BLOOMINGTON, Ind. -- Hacking, crafting, making, tinkering, "DIY." A wide range of terms reflect a growing international culture of creativity related to making physical objects.
In the United States, signs of this movement are clearest in the proliferation of maker collectives, repair practices and "hackerspaces" in cities from Portland to New York City. Examples of objects created by these "makers" include interactive clothing, custom circuit boards and homemade robots.
But two Indiana University scientists say making isn't only a hobby, it's big business. And a new grant to IU shows the U.S. government agrees.
Shaowen Bardzell and Jeffrey Bardzell, both associate professors in the IU Bloomington School of Informatics and Computing, were recently named co-recipients of $1.2 million from the National Science Foundation to study "making" as a potential driver of the U.S. economy. Also co-investigator on the grant is Silvia Lindtner at the University of Michigan.
The project will focus on studying maker success stories in China, Taiwan and the U.S. Midwest.
"In Shenzhen, [China], and Taipei, [Taiwan], making is serious business, with billions of dollars in public and private investment flowing in," said Shaowen Bardzell, who also co-directs the Cultural Research in Technology Group at IU. "It's seen as an important part of IT startup culture with government policies, local businesses, global businesses, universities and other collaborators working to support makers in their transition from the workshop to the marketplace."
In these countries' technical, political and educational environments, the IU researchers see strong support for the transition of making from hobby to industry. They also see a roadmap for replicating some of these practices in the U.S.
"Many academic and industry experts believe that making is a harbinger of a new era of computing," Jeffrey Bardzell said. "Using terms such as 'ubiquitous computing' and 'the Internet of Things,' they see computing as increasingly distributed across networks of everyday objects, not gathered together in a single box, like a desktop computer."
The IU researchers point to some specific practices in Asia that contribute to the success of making. In Taiwan, a strong cultural emphasis on computer science and engineering manifests in diverse maker collectives focused on maker education and civic making, and supporting maker startups, such as OpenLab Taipei and MakerPro. In China, the government's decision to designate Shenzhen as an economic development zone 40 years ago created a tax and investment climate empowering the country's maker culture to join forces with its manufacturing sector, facilitated by maker groups such as Seeed Studio.

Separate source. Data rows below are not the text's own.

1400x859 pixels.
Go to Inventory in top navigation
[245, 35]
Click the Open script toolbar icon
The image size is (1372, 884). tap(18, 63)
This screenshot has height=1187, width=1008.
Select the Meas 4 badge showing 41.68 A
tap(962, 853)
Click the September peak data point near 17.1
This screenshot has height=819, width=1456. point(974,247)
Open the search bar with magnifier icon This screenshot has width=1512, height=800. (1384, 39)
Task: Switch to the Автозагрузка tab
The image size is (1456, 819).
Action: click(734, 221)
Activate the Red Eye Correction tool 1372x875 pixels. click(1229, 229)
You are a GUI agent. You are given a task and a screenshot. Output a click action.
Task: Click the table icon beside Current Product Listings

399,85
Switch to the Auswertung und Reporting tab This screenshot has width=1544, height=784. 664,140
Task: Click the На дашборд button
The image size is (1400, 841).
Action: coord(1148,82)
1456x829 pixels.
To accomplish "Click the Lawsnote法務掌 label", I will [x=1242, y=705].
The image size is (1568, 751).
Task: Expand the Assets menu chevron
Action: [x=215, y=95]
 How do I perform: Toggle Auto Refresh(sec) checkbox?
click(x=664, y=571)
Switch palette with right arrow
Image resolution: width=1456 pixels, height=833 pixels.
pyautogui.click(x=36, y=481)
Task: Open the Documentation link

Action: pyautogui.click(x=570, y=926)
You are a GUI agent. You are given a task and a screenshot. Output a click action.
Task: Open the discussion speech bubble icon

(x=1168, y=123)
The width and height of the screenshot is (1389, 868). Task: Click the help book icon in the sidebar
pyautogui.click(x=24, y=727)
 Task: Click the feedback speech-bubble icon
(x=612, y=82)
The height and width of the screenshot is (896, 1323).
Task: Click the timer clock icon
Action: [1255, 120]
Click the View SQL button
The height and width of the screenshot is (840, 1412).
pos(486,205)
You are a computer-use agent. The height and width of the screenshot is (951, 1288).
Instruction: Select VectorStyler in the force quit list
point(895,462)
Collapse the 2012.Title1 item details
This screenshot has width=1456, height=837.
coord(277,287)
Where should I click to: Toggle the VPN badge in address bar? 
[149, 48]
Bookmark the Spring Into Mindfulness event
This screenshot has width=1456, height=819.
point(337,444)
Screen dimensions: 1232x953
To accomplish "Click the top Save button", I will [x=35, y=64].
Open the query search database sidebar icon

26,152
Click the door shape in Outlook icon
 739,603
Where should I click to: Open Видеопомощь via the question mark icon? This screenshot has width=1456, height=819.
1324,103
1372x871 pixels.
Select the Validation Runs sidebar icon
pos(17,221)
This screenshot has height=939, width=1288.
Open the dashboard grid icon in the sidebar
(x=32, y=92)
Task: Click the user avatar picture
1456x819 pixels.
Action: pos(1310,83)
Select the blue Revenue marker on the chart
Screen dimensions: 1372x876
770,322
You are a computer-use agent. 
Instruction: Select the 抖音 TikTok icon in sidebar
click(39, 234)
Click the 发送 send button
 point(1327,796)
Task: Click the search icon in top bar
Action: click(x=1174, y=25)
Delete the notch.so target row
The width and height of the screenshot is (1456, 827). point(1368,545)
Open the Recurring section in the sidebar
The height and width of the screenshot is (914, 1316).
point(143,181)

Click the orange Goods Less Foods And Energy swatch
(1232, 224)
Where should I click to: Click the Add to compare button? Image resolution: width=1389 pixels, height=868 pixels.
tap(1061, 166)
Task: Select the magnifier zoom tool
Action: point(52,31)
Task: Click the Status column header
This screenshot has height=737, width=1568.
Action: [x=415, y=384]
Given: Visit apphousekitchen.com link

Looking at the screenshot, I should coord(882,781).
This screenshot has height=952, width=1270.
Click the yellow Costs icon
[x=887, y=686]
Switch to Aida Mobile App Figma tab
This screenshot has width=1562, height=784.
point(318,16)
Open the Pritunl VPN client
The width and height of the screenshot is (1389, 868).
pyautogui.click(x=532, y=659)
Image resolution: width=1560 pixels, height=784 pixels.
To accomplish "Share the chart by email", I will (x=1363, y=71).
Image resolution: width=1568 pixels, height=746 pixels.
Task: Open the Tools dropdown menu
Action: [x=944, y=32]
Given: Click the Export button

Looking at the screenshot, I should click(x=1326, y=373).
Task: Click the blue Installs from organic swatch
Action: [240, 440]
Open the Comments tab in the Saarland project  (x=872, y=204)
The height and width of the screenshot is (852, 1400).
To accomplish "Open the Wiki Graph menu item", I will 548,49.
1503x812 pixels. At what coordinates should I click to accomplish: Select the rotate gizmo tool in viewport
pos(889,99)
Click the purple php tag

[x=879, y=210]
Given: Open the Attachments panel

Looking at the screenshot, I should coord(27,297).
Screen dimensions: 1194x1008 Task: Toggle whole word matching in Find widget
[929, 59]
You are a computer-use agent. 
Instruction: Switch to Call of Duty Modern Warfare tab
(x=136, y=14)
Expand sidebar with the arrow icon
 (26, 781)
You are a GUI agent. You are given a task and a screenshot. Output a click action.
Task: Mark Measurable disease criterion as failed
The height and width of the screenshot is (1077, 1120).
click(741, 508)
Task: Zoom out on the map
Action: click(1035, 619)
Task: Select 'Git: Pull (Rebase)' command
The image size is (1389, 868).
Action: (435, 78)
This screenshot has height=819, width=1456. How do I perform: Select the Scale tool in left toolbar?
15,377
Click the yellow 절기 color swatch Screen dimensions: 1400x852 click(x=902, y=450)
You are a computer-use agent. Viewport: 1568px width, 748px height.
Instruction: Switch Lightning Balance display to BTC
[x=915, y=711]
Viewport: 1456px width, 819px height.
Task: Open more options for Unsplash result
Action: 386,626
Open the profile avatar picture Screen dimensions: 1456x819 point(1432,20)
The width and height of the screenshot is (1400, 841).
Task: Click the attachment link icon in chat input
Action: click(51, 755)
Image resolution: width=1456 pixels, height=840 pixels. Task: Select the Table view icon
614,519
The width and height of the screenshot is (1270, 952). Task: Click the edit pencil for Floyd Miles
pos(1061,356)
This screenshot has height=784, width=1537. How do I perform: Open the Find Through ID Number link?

In the U.S., the IU researchers said maker practices are thriving on the East and West coasts. But they also see special, mostly untapped potential for making in the Midwest.
"The Midwest has a proud tradition of manufacturing," Shaowen Bardzell said. "The next generation of computational products -- from cars and dishwashers to clothing and medical devices -- will be closely tied to manufacturing. We see potential for everything from prototyping to mass production in the region."
For the NSF-funded study, the researchers -- both specialists in the emerging field of human-computer interaction -- will spend the next four years documenting and analyzing policies and cultural practices supporting serious makers and maker spaces in China, Taiwan and the U.S. Midwest.
Through extensive field studies in these countries, they aim to identify successful pathways guiding making from a "hobbyist practice to serious business." They also will actively encourage cross-continental partnerships and the sharing of best practices between maker spaces by building connections between makers, scholars and educators in Asia and the U.S.
In the U.S., the IU researchers will focus on makers in Michigan and Indiana, the latter of which is home to thriving maker collectives such as BloomingLabs, in Bloomington, Ind., and ClubCyberia, in Indianapolis.
They will also personally conduct four summer school workshops -- two in Asia and two in the U.S. -- to bring these stakeholders together to produce how-to guides, kits, policy recommendations, curricula and computer hardware supporting professional making. The summer schools will build upon a conference they previously organized at IU in 2014, titled "Making Subjects," with a series of presentations, round-table discussions and hands-on activities with making scholars and practitioners.
Both IU researchers also have personal experience creating circuit prototypes and sensors in hackerspaces and co-working spaces.
In addition to the new NSF-grant, Shaowen Bardzell and Jeffrey Bardzell, along with professor of informatics Erik A. Stolterman, were named recipients of $1.85 million to help create the Intel Science and Technology Center for Social Computing at the IU School of Computing and Informatics in 2012. And in 2010, Shaowen Bardzell and Jeffrey Bardzell received $686,000 from NSF to study the ways in which websites such as YouTube, Flickr and Etsy provide massive-scale platforms for users to create and share online tutorials, code, tools and other information technology related to creative activities.
Their interest in the maker movement began during this project, Shaowen Bardzell added, as they observed that not only software but increasingly user-friendly hardware -- such as DIY circuitry kits and 3-D printers -- became central to IT creativity and innovation.